Paroxysmal nocturnal hemoglobinuria due to hereditary nucleotide deletion in the HRF20 (CD59) gene

Abstract

HRF20 (CD59) is a membrane glycoprotein which protects cells from the membrane attack reaction of homologous complement. A patient who is completely deficient in HRF20 expression and is suffering from paroxysmal nocturnal hemoglobinuria (PNH) was studied. His parents are cousins and both have decreased HRF20 expression, suggesting that the deficiency is genetic. We established a cultured cell line (NCU1) which is HRF20 deficient from the patient's lymphocytes by Epstein‐Barr‐virus (EBV) infection. Northern blot analysis revealed HRF20 mRNA signals, indicating that HRF20 mRNA were transcribed. HRF20 cDNA was amplified by the polymerase chain reaction (PCR) method. Sequencing of the cDNA from the NCU1 showed two single‐base deletions at amino acid 16 and 96 from the N terminus of the mature protein.
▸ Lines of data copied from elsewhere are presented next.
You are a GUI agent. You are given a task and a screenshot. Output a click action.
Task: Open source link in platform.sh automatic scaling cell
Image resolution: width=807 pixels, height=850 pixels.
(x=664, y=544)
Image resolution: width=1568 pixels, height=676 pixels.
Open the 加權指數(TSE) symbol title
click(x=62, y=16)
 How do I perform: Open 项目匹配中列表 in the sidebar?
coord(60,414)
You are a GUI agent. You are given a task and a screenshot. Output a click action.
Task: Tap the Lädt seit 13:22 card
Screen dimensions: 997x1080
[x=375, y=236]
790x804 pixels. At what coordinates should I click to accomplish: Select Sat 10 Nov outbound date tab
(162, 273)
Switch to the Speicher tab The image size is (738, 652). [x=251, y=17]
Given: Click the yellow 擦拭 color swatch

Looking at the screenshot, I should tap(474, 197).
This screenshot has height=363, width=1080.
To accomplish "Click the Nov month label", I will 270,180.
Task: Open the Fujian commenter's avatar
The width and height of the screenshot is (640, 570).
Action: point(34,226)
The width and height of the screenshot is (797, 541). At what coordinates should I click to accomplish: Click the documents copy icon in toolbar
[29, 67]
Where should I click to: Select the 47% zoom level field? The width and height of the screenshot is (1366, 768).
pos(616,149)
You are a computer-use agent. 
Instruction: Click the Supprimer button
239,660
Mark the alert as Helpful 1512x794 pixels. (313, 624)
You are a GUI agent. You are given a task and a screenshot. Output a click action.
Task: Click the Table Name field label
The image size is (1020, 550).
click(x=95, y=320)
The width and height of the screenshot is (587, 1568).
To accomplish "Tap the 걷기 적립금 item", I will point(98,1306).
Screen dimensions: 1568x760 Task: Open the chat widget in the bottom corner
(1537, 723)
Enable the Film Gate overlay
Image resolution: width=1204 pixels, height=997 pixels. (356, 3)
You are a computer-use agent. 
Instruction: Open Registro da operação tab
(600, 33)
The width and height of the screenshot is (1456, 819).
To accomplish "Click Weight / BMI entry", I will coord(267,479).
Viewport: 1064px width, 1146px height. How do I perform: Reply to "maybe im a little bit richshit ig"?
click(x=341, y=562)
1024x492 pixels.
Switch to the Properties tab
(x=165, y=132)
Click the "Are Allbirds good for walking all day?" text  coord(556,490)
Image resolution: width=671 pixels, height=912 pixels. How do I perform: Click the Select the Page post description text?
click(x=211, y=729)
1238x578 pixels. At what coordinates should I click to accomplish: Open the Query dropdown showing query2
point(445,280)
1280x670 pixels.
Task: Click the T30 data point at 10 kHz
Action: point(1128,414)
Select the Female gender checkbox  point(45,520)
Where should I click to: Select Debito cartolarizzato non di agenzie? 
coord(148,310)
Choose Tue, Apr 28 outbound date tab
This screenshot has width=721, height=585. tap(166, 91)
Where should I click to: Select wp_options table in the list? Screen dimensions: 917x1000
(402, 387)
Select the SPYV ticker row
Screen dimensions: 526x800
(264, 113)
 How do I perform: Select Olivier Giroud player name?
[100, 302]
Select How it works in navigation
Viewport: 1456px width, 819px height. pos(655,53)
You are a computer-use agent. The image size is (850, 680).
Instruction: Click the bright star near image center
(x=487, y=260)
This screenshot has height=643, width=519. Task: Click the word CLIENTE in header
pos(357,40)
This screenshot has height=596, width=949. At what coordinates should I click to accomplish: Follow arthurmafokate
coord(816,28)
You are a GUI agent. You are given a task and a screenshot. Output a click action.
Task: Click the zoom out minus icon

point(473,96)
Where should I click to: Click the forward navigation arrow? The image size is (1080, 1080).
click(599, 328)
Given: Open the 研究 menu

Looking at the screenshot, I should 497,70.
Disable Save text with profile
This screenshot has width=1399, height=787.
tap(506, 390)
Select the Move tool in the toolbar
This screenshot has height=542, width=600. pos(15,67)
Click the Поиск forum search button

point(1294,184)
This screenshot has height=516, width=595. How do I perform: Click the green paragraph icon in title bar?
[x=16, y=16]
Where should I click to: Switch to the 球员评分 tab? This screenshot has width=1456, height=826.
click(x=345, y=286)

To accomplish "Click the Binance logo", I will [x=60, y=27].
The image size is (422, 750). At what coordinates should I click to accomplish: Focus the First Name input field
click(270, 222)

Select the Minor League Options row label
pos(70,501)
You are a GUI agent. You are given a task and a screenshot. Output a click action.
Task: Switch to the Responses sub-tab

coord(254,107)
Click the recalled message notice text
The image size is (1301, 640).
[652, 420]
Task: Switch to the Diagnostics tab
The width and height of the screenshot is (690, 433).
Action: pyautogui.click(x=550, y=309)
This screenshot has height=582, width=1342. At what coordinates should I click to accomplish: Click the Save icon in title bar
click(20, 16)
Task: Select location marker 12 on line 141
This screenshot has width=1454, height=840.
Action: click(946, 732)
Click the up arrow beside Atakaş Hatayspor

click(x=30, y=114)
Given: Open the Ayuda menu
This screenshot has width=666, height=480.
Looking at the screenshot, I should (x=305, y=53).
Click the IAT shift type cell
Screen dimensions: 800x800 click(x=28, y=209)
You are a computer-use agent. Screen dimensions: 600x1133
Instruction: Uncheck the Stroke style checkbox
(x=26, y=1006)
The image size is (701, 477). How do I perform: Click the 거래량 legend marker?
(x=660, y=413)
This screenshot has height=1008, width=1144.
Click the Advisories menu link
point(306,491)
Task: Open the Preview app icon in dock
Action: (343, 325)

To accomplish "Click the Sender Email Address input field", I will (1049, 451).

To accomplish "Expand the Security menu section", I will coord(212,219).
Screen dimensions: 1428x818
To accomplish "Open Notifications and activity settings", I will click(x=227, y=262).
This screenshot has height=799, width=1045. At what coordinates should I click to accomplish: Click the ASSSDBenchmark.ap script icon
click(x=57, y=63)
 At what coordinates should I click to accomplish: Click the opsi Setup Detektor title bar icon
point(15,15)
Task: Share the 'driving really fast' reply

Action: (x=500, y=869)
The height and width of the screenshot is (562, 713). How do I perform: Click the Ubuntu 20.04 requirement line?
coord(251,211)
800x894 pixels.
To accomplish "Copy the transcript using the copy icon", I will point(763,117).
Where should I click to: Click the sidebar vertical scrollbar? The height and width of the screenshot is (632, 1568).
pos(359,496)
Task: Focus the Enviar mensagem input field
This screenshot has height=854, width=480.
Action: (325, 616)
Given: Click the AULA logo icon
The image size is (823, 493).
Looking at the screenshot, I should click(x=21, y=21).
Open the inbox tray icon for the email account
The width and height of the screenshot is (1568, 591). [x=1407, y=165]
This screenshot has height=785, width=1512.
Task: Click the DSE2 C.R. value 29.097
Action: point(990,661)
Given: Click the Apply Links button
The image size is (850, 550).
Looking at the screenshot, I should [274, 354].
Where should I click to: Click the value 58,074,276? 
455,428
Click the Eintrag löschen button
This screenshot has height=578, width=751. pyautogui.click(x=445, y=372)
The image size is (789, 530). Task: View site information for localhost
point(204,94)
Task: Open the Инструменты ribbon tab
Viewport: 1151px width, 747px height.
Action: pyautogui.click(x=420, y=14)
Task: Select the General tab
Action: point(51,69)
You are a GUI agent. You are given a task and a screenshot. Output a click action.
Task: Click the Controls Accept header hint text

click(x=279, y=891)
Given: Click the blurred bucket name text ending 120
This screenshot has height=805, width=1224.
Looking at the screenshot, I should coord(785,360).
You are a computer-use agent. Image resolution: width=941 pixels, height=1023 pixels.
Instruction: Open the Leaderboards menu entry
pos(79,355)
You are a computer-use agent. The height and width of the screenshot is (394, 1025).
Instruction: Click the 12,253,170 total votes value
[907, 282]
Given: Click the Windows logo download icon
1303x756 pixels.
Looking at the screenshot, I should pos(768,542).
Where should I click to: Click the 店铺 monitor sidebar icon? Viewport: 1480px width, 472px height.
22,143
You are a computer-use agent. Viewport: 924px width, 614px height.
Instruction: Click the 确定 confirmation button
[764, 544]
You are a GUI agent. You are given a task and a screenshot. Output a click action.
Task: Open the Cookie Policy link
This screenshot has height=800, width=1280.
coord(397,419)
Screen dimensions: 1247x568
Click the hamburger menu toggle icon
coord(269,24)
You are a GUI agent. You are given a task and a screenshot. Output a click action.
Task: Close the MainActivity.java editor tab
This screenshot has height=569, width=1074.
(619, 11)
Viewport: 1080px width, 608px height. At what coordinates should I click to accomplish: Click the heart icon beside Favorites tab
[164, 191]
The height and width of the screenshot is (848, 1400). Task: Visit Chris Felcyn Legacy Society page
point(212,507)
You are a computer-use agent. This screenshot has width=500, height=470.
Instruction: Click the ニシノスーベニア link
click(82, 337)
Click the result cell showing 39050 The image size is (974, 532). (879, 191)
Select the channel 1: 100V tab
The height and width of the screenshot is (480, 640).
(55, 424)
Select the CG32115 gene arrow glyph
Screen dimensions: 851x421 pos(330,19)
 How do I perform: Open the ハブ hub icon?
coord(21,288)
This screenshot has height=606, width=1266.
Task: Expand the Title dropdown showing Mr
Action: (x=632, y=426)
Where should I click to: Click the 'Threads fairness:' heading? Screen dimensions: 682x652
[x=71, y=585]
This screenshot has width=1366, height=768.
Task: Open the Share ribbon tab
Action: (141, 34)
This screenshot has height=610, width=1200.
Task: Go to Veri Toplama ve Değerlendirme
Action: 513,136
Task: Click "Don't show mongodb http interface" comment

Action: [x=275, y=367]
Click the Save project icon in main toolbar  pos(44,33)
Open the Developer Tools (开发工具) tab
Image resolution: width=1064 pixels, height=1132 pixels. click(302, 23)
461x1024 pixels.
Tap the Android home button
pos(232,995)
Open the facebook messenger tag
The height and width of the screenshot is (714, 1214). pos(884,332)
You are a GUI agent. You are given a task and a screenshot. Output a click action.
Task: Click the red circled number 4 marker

Deletion in the genomic DNA of peripheral blood lymphocytes was confirmed by the DNA sequence of an HRF20 open reading frame containing amino acid 16. Furthermore, the patient's parents and sister possessed both intact and deleted genomic HRF20 DNA while his brother's DNA was intact. These findings demonstrate that the HRF20 deficiency was genomic in origin, and that complete deletion was brought about by a homozygous abnormality in the HRF20 gene. The base deletion caused a codon frame shift resulting in failure to produce intact HRF20 protein in the patient.